IMF research meanwhile suggests cyber attacks cost banks £79 billion annually
Brexit is rapidly emerging as a potential systemic risk to the global financial system, according to a new “risk barometer” [pdf] by the Depository Trust & Clearing Corporation (DTCC), a centralised clearinghouse for more than 50 global financial market exchanges and equity platforms.
But despite the UK’s exit from the European Union being the most significant advancer (+11 percent) and #3 overall risk in the annual survey, if there is one threat that keeps the global financial services sector up at night, it continues to be cyber risk; still the number one cause for industry concern.
IMF research [pdf] this summer suggested average annual potential losses from cyber-attacks may be close to nine percent of banks’ net income globally, or around $100 billion. (The Fund acknowledges that major data gaps on cyber risk make the estimate challenging and anticipates GDPR to help with transparency).
What is the DTTC?
The DTTC is the primary post-trade market infrastructure for the global financial services industry and sits at the center of securities trading activity, where it processes approximately 90 million financial transactions every day.

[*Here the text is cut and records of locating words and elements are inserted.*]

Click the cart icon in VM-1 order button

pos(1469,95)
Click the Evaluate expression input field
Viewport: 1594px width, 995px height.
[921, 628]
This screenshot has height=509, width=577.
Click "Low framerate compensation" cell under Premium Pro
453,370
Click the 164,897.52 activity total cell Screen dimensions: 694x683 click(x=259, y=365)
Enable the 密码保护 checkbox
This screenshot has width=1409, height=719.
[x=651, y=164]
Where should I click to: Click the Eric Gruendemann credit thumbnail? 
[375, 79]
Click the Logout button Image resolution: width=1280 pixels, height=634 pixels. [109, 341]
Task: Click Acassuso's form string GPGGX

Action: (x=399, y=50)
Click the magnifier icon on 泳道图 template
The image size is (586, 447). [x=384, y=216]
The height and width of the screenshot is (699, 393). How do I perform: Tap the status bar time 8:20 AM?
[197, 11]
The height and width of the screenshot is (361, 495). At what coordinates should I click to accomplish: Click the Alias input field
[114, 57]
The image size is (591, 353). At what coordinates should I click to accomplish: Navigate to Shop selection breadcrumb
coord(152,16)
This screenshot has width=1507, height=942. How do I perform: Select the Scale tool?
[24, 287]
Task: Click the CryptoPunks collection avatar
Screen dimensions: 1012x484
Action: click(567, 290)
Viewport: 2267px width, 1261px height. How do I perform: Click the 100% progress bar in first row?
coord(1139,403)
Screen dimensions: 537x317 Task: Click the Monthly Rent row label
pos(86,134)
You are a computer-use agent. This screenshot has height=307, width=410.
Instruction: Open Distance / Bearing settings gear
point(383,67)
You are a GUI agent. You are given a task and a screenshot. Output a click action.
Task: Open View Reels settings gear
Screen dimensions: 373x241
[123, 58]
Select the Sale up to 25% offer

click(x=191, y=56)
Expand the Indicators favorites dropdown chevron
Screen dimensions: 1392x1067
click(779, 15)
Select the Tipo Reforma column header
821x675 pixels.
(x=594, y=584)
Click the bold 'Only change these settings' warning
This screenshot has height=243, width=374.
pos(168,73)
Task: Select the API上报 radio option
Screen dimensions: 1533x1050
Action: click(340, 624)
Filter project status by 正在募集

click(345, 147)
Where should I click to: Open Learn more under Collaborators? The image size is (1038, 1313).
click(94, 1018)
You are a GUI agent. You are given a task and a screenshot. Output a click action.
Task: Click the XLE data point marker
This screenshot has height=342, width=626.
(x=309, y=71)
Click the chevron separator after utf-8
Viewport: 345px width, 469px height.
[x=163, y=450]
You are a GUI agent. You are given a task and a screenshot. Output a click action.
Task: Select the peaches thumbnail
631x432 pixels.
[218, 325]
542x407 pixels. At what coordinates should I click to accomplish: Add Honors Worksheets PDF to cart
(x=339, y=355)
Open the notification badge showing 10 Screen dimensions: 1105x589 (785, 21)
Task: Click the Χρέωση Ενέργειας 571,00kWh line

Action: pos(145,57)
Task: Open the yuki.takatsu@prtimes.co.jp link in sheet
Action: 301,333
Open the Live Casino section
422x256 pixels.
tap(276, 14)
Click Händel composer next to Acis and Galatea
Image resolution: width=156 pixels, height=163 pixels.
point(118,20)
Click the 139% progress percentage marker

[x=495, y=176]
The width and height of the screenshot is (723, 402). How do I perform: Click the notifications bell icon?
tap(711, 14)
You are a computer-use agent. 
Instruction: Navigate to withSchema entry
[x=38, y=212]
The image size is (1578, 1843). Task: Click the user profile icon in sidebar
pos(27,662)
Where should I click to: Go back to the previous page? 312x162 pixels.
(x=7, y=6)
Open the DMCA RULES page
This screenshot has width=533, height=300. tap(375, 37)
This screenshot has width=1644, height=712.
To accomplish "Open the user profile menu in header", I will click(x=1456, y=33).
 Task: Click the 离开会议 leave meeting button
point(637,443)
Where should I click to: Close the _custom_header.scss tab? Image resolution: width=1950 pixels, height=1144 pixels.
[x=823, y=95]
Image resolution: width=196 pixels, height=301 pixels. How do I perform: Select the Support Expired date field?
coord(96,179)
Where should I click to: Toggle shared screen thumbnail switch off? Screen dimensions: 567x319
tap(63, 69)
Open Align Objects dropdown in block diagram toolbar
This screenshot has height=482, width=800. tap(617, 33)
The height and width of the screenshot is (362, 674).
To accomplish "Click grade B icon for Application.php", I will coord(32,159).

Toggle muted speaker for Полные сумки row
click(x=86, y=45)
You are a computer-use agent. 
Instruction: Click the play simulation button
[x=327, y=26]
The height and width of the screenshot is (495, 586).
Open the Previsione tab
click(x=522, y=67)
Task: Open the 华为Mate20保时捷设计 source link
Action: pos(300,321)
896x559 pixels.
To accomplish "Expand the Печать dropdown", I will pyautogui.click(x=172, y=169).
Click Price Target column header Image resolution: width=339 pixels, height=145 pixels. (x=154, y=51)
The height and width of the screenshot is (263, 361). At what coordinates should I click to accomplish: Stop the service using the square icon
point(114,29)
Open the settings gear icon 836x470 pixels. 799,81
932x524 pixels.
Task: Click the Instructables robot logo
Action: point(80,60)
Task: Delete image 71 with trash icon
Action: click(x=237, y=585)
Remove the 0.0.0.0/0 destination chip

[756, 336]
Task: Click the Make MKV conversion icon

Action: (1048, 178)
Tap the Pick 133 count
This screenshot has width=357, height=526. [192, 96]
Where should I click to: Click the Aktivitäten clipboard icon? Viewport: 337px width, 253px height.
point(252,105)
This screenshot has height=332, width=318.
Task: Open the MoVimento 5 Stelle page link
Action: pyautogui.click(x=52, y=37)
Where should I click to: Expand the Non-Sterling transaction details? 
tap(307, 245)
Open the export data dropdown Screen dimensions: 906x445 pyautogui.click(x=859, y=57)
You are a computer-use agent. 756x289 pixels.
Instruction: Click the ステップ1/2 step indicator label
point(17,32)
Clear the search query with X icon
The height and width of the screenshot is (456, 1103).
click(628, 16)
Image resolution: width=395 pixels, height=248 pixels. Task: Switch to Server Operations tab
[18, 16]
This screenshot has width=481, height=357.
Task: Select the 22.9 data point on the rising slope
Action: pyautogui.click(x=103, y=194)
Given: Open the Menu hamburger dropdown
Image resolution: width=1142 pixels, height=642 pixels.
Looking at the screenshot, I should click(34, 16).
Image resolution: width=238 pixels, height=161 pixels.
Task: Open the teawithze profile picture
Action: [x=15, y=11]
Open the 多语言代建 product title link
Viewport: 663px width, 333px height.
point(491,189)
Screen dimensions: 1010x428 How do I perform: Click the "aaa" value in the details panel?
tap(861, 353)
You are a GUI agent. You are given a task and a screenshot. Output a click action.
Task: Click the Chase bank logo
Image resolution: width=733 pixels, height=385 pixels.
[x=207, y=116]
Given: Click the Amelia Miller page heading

Its depository provides custody and asset servicing for securities issues from 131 countries and territories valued at $57.4 trillion. It has published the “pulse check” annually since 2013.
Last year’s survey also ranked cyber risk as the number one cause of systemic risk, with a record high of 78 percent of respondents ranking it a key concern. That’s down to 69 percent this year. Excessive Global Debt, included as a risk category for the first time, ranked as the #4 overall risk.
“The broad perspective of these survey results shows that while economic indicators continue to appear strong, pockets of weakness are starting to appear across numerous components of the financial system as geographic flash points continue to materialize and intensify,” stated Michael Leibrock, DTCC’s Chief Systemic Risk Officer.
He added: “It is critical that firms continue to remain vigilant to anticipate and prepare for not only these emerging risks, but the potential cascading effects that may arise from an increasingly interconnected financial system.”